## [YOUR ASSIGNMENT]
The answer must consist of every line from the data that holds "computer".

Saved data entries
◆ ◆ ◆ ◆ ◆ ◆ ◆
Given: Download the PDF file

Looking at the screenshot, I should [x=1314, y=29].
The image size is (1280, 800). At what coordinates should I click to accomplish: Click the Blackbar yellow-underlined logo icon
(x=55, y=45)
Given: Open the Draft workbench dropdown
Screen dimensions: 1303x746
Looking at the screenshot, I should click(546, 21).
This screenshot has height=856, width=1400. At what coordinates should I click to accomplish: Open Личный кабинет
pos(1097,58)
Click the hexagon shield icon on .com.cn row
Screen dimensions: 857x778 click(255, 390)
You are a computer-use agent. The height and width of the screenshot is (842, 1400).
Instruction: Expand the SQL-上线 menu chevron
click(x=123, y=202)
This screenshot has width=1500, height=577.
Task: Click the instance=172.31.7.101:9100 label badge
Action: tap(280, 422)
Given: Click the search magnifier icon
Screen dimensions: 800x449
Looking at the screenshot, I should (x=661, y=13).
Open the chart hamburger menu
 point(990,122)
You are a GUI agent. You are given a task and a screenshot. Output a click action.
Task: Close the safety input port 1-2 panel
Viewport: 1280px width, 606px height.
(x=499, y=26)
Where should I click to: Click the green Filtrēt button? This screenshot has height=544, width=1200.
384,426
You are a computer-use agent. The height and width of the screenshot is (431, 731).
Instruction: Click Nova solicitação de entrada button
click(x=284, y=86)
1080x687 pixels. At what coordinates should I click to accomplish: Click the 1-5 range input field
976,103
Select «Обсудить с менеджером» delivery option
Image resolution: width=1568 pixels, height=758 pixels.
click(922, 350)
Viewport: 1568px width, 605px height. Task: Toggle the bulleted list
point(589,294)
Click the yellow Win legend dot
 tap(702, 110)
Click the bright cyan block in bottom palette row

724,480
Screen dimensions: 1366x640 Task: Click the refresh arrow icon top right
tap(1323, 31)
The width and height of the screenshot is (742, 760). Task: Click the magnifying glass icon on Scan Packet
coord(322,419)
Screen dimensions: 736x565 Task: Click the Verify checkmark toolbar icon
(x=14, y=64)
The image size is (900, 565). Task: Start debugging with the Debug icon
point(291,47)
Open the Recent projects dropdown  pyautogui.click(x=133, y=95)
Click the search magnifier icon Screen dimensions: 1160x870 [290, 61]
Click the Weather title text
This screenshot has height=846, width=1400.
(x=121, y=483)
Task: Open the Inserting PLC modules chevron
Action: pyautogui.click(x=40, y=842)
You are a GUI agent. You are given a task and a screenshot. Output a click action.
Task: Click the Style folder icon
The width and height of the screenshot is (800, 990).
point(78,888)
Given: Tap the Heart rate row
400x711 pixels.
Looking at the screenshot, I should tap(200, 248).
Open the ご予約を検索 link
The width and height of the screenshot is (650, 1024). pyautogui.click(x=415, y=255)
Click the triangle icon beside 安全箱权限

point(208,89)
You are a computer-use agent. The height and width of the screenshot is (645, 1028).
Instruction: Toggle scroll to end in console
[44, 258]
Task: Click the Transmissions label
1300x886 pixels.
◆ ◆ ◆ ◆ ◆ ◆ ◆
## [TASK RESPONSE]
You are a computer-use agent. The height and width of the screenshot is (842, 1400).
You are a computer-use agent. The height and width of the screenshot is (431, 731).
You are a computer-use agent. The height and width of the screenshot is (645, 1028).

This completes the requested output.